In the first of a two-part interview, Gates talked with CNET News.com about why the average person wants a server, why they won't need a degree in computer science to run it and what hurdles remain before consumers reach the true digital home.

Even before the show began, participants were making big announcements. One of the "biggest" came from Sharp Electronics, which took the wraps off a 108-inch LCD television, which it called the world's largest. The market for these behemoth liquid crystal displays is small, but Sharp executives noted that prices over time decline and that other large TVs have found customers despite early skepticism. The 108-incher comes out this summer for an as-yet-unspecified price.

Consumers will welcome news of LG's Super Multi Blue, the first high-definition DVD player that can play discs from the competing Blu-ray Disc and HD DVD formats.
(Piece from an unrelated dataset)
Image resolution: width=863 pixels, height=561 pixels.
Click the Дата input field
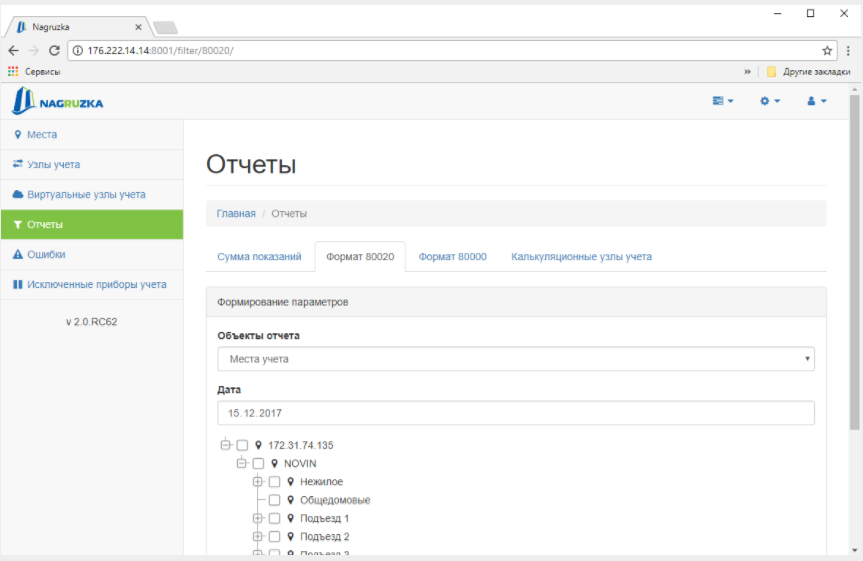tap(516, 413)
This combo player, and others touted at CES, could put to rest talk of a format war between the two camps. Both Blu-ray and HD DVD have lined up movie studios, as well as consumer electronics and IT companies, on their respective sides, but LG is the first to make a device that acommodates both.

On the Hill
A divisive proposal requiring all network operators to abide by strict Net neutrality principles resurfaced in the U.S. Senate. As expected, Maine Republican Sen. Olympia Snowe and North Dakota Democratic Sen. Byron Dorgan teamed up again to introduce what appears to be an identical version of their bill, known as the Internet Freedom Preservation Act, which died in the Senate last year.

The Snowe-Dorgan legislation would bar network operators from blocking or degrading access to Internet content and services, and from preventing consumers from connecting external devices to the network, with exceptions for security and other consumer protection purposes.

Another legislative revival focuses on proposals aimed at stiffening regulations on stewards of personal data. A similar proposal died in Congress last year, but Sen. Dianne Feinstein (D-Calif.) reintroduced a pair of bills that would attempt to set national requirements for consumer notification in the event of data security breaches and to restrict the sale, purchase and display of Social Security numbers.

Under one of Feinstein's proposals, any federal agency or business that "uses, accesses, transmits, stores, disposes of or collects sensitive personally identifiable information" would be required to notify any U.S. resident whose data may have been compromised by a security breach "without unreasonable delay."

More than a week after Democrats seized control of the U.S. House of Representatives, their main Web site has been offline for at least that long, and two other sites have been down for shorter periods. HouseDemocrats.gov, according to a home page cached by Google on December 22, once spelled out the party's "New Direction for America," a wide-ranging agenda spanning economic policy, retirement, health care, national security, education and the environment.

A representative for House Speaker Nancy Pelosi, whose office is responsible for the site, said it has been offline while its servers undergo "revamping." He assured CNET News.com that the venture would go live again by next week--though he later revised that projection to before President Bush's January 23 State of the Union address.

Also of note
Putting lingering questions about software update timing to rest, Microsoft has announced that the new version of Office for Mac will arrive in the second half of this year...A serious security flaw in Mac OS X leaves machines with Apple's Safari Web browser vulnerable to hijack by outsiders...The data broker charged with federal crimes for his role in the Hewlett-Packard news leak probe will testify against other defendants, according to sources close to the case.